Dan Poulter, a doctor, psychiatrist, ex-health minister and Conservative MP for 14 years has just resigned from the Tory Party and joined Labour. He said the health service has ceased to be an area of priority for the Conservatives.

Vilifying the vulnerable and those suffering from mental illness, seemingly for political purposes, is not a 'grown-up conversation'.

A grown-up conversation should be about reducing the poverty and destitution which causes the very mental health problems Mel Stride appears to demean. It should be about reducing the 7.6 million people on the NHS waiting list. It should be about reducing the 1.9 million people waiting for mental health services.

Michael Baldwin

Risks of cutting sickness benefits

The Prime Minister has proposed to reduce the spiralling costs of ''sick note" benefits.

There are currently reputed to be more than two and a half million people who are not working due to health issues. This has led to concerns about the impact on the economy and the strains imposed on the NHS and welfare spending if the nation's health doesn't improve.

Imposing such a scheme would put at risk those who are unable to work but being pressurised into returning to the workplace regardless of their capacity to engage in full employment.

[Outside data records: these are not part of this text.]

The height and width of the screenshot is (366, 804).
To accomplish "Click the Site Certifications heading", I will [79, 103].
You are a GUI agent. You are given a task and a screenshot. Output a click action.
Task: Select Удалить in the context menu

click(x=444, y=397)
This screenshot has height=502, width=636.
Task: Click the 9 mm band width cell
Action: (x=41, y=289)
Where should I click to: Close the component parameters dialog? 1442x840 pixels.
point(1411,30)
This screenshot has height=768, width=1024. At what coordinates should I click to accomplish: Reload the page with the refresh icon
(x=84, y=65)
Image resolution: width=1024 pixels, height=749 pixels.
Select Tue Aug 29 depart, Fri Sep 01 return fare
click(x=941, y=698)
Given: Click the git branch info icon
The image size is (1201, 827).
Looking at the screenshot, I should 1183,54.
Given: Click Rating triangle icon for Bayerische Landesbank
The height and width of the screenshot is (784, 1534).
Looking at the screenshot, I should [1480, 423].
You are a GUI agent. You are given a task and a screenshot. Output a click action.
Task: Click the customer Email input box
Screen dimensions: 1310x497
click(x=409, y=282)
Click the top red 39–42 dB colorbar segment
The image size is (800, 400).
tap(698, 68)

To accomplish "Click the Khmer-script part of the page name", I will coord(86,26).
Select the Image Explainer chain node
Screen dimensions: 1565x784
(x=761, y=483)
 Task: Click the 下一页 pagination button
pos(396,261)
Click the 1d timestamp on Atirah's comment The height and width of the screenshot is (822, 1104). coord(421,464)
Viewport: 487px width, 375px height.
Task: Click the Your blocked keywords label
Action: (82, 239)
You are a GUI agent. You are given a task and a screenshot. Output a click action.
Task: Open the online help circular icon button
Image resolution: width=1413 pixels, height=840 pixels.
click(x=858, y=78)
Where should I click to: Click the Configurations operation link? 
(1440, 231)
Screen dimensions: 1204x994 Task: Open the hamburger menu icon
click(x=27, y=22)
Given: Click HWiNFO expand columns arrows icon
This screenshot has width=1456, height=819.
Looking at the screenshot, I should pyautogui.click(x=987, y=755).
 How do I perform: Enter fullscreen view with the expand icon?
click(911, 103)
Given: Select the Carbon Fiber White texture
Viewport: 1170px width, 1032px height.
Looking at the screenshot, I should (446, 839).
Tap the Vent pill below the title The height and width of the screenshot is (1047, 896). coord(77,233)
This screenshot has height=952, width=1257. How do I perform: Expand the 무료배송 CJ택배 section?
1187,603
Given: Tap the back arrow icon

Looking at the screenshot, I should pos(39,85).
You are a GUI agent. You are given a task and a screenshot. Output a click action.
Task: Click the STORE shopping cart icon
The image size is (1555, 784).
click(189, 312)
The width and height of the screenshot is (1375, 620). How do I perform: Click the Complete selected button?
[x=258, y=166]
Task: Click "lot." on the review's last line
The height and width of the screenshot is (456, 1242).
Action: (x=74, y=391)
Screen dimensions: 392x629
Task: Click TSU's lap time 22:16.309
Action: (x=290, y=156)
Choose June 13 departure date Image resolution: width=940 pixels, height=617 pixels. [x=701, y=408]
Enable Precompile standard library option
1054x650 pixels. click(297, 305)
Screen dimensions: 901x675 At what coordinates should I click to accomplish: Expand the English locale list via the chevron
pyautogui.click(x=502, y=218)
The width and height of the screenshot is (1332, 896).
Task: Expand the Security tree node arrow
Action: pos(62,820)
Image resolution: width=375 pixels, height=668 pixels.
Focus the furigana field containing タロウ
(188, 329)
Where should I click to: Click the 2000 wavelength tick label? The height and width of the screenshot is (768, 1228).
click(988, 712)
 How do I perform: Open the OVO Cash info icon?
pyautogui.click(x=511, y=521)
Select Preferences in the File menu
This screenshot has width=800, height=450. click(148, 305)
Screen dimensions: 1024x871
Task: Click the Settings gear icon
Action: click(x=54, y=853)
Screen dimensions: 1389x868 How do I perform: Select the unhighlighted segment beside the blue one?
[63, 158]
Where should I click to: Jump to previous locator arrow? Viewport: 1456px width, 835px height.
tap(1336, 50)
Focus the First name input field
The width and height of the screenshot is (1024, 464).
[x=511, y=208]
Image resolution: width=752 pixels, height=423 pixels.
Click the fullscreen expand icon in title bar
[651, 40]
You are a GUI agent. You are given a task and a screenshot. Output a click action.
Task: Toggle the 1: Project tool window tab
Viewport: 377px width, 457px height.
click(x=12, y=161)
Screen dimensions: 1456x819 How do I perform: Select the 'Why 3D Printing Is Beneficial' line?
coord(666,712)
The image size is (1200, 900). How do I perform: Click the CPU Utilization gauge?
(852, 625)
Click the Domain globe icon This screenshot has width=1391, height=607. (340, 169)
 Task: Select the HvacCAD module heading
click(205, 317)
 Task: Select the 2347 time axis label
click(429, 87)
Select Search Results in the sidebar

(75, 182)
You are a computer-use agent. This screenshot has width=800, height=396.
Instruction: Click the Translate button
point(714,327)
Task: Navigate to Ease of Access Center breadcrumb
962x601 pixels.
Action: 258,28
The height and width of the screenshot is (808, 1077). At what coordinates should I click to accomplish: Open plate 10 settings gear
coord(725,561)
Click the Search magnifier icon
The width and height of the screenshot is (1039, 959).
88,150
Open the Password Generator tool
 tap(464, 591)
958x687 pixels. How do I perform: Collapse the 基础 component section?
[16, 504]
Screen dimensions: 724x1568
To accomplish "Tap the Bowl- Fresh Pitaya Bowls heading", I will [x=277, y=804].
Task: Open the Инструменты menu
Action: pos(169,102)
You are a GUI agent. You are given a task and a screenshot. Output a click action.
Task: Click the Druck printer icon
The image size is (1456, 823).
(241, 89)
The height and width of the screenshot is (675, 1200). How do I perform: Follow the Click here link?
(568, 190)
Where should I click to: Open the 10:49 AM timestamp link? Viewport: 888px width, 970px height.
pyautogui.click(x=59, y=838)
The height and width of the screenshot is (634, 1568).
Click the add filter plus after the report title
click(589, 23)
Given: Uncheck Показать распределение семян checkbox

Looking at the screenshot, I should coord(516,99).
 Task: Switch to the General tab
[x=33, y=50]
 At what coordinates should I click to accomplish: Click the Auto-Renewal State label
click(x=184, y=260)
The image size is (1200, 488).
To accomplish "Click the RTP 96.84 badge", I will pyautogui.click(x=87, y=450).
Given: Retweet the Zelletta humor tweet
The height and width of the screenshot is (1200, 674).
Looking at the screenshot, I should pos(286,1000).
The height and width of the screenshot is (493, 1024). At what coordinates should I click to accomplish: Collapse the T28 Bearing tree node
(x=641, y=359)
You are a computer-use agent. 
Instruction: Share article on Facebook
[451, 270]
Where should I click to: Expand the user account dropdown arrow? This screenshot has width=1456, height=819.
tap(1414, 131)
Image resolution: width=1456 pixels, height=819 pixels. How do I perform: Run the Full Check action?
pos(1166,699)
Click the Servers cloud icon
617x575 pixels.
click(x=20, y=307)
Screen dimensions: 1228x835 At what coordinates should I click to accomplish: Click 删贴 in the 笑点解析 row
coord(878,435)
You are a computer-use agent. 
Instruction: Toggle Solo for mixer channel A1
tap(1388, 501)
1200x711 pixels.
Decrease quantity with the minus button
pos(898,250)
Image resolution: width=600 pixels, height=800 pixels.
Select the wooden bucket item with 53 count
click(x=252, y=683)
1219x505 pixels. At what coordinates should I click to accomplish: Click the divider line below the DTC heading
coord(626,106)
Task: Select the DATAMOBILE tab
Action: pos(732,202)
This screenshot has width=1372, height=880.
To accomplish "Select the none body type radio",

Of course, there will always be those intent on playing the benefit system who have no prescribed illness but are simply feckless and workshy.

Trying to detect and set apart those in genuine need of support from those who are able-bodied but hide their reluctance to work by producing a sick note, will, no doubt, be an arduous task.

The worry is, that in the zealous approach to reducing the number of claimants, there will inevitably be those who are erroneously assessed.